● PROBLEM TO WORK ON
Each record is to be repeated exactly as it stands below.

● EXERCISE DATA
------------------------------------

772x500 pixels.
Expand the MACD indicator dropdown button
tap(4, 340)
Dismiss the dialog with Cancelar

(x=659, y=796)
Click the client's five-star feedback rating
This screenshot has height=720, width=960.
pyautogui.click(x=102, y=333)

------------------------------------

● WRITTEN SOLUTION
772x500 pixels.
Expand the MACD indicator dropdown button
tap(4, 340)
Dismiss the dialog with Cancelar

(x=659, y=796)
Click the client's five-star feedback rating
This screenshot has height=720, width=960.
pyautogui.click(x=102, y=333)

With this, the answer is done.